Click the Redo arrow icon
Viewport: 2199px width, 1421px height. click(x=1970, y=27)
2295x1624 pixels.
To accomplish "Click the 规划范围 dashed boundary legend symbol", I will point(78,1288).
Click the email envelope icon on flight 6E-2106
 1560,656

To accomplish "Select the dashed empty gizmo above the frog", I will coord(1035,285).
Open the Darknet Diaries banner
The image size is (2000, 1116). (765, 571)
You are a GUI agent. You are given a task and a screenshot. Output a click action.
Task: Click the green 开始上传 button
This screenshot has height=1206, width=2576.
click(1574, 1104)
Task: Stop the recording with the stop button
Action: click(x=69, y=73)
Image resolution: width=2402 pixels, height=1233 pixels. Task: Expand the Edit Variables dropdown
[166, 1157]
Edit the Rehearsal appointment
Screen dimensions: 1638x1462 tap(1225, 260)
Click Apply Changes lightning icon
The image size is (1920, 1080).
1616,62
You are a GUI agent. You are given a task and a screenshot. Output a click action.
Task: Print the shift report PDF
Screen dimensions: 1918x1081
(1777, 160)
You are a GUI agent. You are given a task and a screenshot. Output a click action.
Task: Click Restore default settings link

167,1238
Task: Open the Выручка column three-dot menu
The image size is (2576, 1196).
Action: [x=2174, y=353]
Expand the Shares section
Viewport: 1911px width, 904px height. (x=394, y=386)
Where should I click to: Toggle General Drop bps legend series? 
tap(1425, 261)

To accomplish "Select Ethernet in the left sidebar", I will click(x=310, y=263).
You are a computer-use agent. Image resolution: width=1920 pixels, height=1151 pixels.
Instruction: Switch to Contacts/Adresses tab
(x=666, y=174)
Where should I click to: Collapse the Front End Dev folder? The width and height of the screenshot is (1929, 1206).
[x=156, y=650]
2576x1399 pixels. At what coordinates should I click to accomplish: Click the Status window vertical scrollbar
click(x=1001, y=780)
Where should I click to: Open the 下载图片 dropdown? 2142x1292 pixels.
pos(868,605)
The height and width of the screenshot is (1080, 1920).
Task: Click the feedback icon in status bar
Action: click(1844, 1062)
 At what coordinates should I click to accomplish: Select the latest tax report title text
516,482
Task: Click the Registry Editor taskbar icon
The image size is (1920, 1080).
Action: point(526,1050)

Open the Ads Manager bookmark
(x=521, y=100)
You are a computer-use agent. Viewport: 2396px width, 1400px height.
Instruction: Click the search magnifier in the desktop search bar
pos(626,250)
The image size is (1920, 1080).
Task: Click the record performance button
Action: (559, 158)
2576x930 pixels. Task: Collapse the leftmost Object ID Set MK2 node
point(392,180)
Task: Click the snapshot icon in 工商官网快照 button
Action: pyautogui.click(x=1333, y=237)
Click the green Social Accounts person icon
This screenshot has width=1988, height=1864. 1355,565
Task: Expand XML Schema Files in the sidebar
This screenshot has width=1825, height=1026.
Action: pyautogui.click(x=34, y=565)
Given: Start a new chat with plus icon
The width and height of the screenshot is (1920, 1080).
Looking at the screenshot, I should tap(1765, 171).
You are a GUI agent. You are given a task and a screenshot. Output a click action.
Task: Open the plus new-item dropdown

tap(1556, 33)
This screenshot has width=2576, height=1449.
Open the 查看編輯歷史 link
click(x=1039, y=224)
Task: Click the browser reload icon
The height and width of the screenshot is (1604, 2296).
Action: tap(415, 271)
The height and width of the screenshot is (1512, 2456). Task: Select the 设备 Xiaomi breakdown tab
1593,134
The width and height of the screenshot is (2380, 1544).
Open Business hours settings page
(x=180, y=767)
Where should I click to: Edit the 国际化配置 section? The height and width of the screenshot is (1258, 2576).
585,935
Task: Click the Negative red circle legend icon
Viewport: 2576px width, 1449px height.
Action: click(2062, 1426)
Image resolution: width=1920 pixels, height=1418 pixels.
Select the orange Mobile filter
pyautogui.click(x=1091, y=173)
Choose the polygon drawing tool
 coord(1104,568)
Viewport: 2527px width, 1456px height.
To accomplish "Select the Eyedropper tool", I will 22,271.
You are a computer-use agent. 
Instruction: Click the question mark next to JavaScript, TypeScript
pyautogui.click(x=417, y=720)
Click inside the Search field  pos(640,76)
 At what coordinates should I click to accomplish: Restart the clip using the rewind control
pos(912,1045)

- Description of the task: A single figure is required: the number of lines in the data where the word "dashed" occurs.

- Exercise output: 2